Ça ne s’est pas bien passé.

Alors que la délégation américaine exposait sa position selon laquelle l’Iran ne pourrait pas enrichir d’uranium au cours des 10 prochaines années, la partie iranienne a hésité, a déclaré un haut responsable de l’administration Trump qui a décrit la réunion sous couvert d’anonymat.

L’Iran a un « droit inaliénable » d’enrichir de l’uranium, a déclaré aux Américains Abbas Araghchi, le ministre iranien des Affaires étrangères. Et les États-Unis ont un « droit inaliénable » de vous arrêter, a répondu Steve Witkoff, membre de la délégation américaine.

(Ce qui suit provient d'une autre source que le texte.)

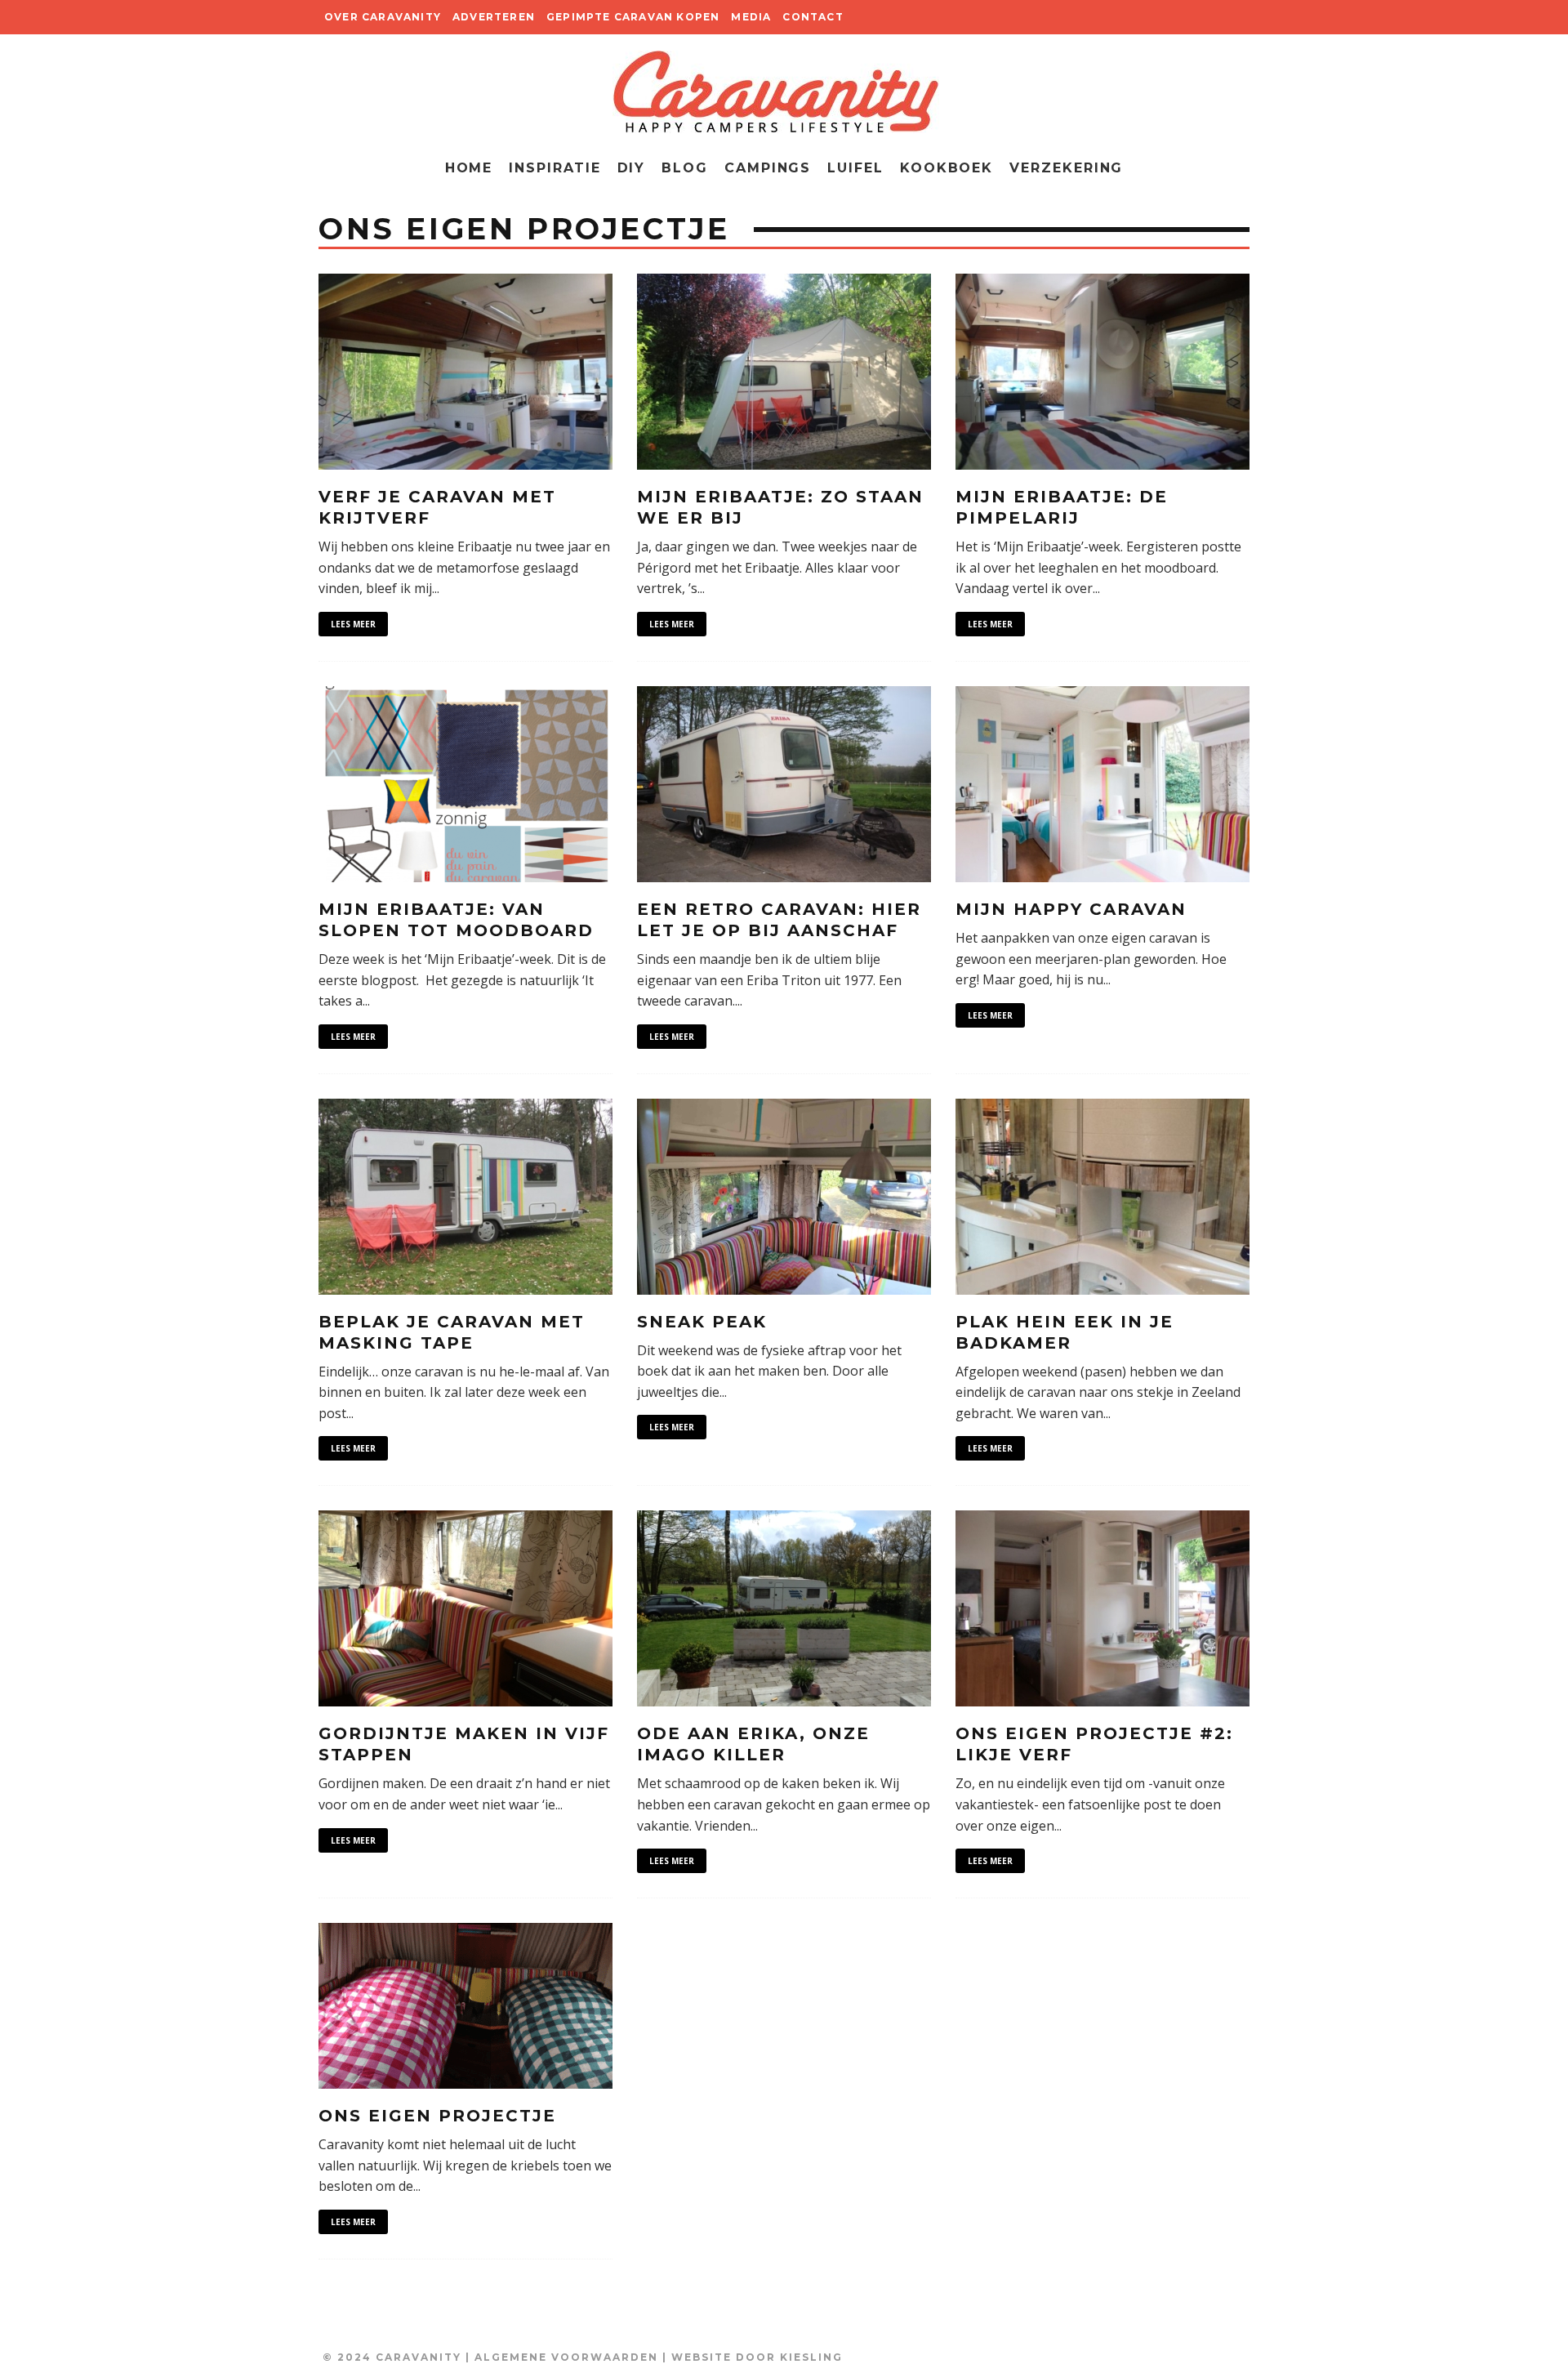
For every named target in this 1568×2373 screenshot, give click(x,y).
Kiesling (811, 2357)
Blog (685, 168)
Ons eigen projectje (437, 2115)
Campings (767, 168)
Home (469, 168)
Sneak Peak (702, 1321)
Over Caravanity (382, 17)
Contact (812, 17)
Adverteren (493, 17)
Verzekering (1066, 168)
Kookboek (946, 168)
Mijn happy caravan (1071, 909)
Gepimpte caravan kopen (632, 17)
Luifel (855, 168)
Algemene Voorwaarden (566, 2357)
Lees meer (353, 624)
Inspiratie (554, 168)
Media (751, 17)
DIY (631, 168)
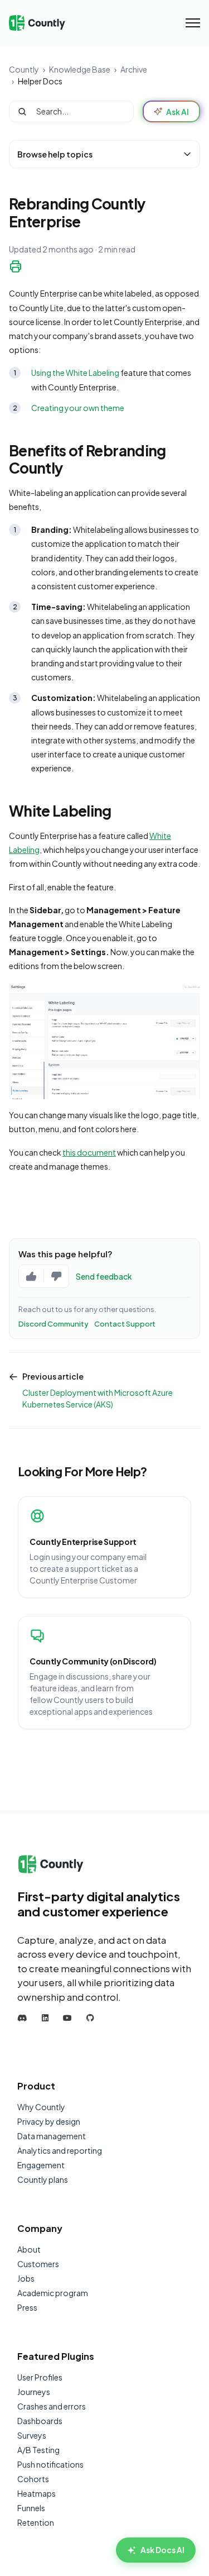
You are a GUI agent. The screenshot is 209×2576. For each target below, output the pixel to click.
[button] (104, 154)
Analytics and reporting (59, 2150)
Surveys (31, 2435)
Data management (51, 2136)
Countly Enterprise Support (83, 1542)
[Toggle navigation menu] (193, 22)
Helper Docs (40, 81)
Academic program (52, 2293)
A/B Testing (38, 2450)
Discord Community (53, 1323)
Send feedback (104, 1276)
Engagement (41, 2165)
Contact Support (124, 1323)
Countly (24, 69)
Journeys (33, 2392)
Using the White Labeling (75, 373)
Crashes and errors (51, 2406)
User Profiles (39, 2377)
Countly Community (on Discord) (93, 1661)
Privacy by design (48, 2121)
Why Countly (41, 2107)
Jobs (26, 2278)
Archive (133, 69)
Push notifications (50, 2464)
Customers (38, 2264)
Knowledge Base (79, 69)
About (29, 2249)
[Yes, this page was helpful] (31, 1276)
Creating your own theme (77, 408)
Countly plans (42, 2179)
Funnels (31, 2508)
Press (27, 2307)
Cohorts (33, 2479)
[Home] (37, 23)
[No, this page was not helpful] (56, 1276)
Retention (35, 2522)
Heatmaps (36, 2493)
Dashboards (39, 2421)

Après avoir entendu les demandes américaines, Araghchi a commencé à crier après Witkoff, qui était accompagné à la réunion par le gendre du président Donald Trump, Jared Kushner, entre autres, a déclaré le haut responsable.

“Si vous préférez, je peux partir”, a déclaré Witkoff.

Les représentants d’Araghchi n’ont pas immédiatement répondu à une demande de commentaires.

Par la suite, la délégation américaine a rendu compte à Trump de ce qui s’était passé. Trump était « déconcerté », a déclaré le haut responsable.

Samedi matin, les États-Unis étaient en guerre.

« Des opérations de combat majeures » contre l’Iran ont commencé, a déclaré Trump dans une vidéo publiée à 2 h 30 HE sur son site de médias sociaux.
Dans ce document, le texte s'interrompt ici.